Sources close to the situation have confirmed that negotiations are in the final stages for an agreement to sell the business operations and related assets of the Lockwood Farmers Exchange to a private ownership group. That entity reportedly intends continue operating the retail facilities and some various operations of the Exchange, which currently include a grain elevator and feed mill, but it would no longer be a cooperative.

A representative for MFA, Inc., in Columbia said that the regional cooperative has no plans to expand its current presence in Lockwood beyond the limited operations of the fertilizer bulk plant on the west side of town. This is despite the likelihood of the MFA-affiliated Lockwood Farmers Exchange being sold to an entity outside the MFA system that is not a co-op and the possibility it may no longer market MFA’s various offerings, including feeds, seeds, farm supplies and sundry other items used by area farmers.

“Our plan is to continue business as usual for us in that area,” was MFA’s statement. “Those customers who still want to do business with MFA can visit another nearby location.”

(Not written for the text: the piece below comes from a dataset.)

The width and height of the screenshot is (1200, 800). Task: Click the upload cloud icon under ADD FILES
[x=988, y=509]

Since 1921, the Lockwood Farmers Exchange has been an affiliate of MFA, Inc., formerly known as the Missouri Farmers Association. Members of the Lockwood Farmers Exchange were simultaneously members of the larger MFA organization, provided they met the patronage threshold maintained by each co-op.

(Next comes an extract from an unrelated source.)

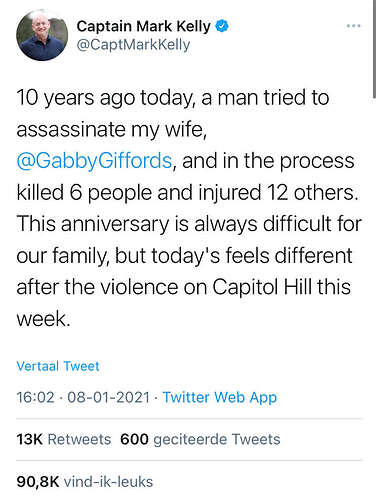Click the Captain Mark Kelly display name
379x500 pixels.
coord(143,26)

Despite the Lockwood Exchange’s longtime relationship with MFA, Inc., the interlocked nature of their memberships, and arrangements that the Exchange had with the larger regional co-op to provide services for some backoffice functions, the Columbia-based co-op is distancing itself from the Lockwood organization.

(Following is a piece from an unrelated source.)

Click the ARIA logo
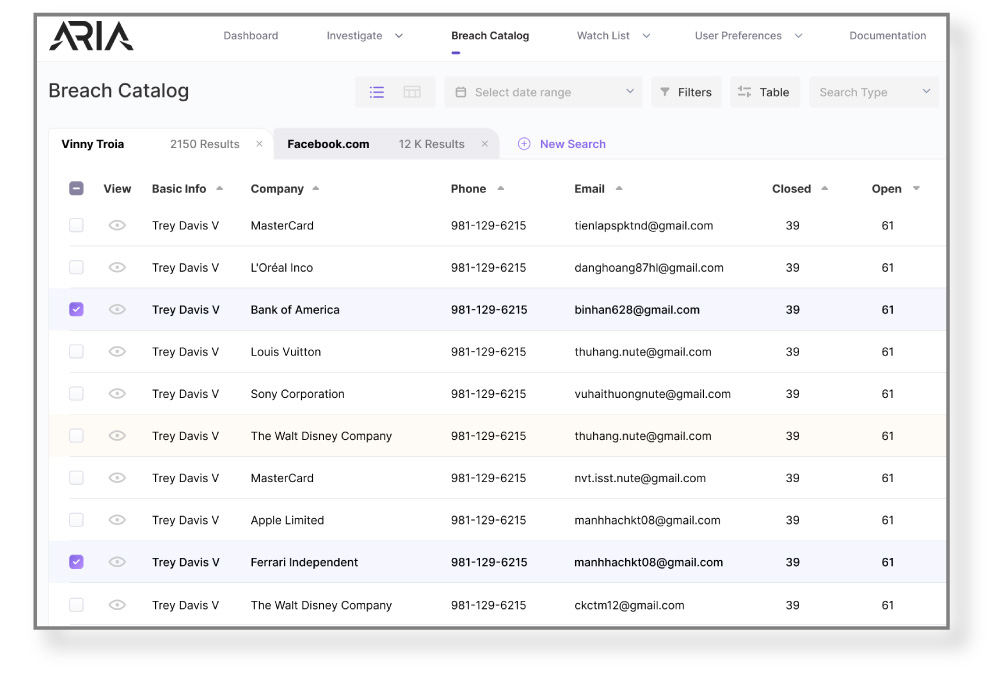Viewport: 1000px width, 695px height. (91, 36)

“We have no comment on their financial situation, they are completely separate from us,” continued MFA’s message. “Many of their customers also do business with us at other local locations already.”

In the years of the 1980s Farm Crisis, most of MFA’s remaining local affiliates merged directly into the larger cooperative, such as Ash Grove, or were acquired out of bankruptcy, such as the large facility MFA that now operates in Lamar, both in 1988. The affiliated locals in Greenfield and Walnut Grove closed in 1986. Some affiliates, including the former Jasper Farmers Exchange, withdrew from MFA, joining rival co-op system Farmland Industries, only to close later. Some affiliate holdouts have persisted, though, especially in southwest Missouri, including locals based in Aurora, Bolivar, Friestatt and Golden City.

In recent years, MFA has directly acquired a number of those holdouts, including Producers Grain Company of El Dorado Springs and its various branches in 2013, as well as an affiliate based in Salem in 2019. An affiliate in Memphis, Mo., withdrew from MFA and merged with rival co-op Prairieland FS, a part of the Growmark, Inc., co-op system, in 2015.

MFA, Inc., has also closed a number of its own locations in recent years, including the last of its once expansive operations in Springfield and a facility in Bronaugh, as well as their former flagship retail facility in Columbia, in 2019.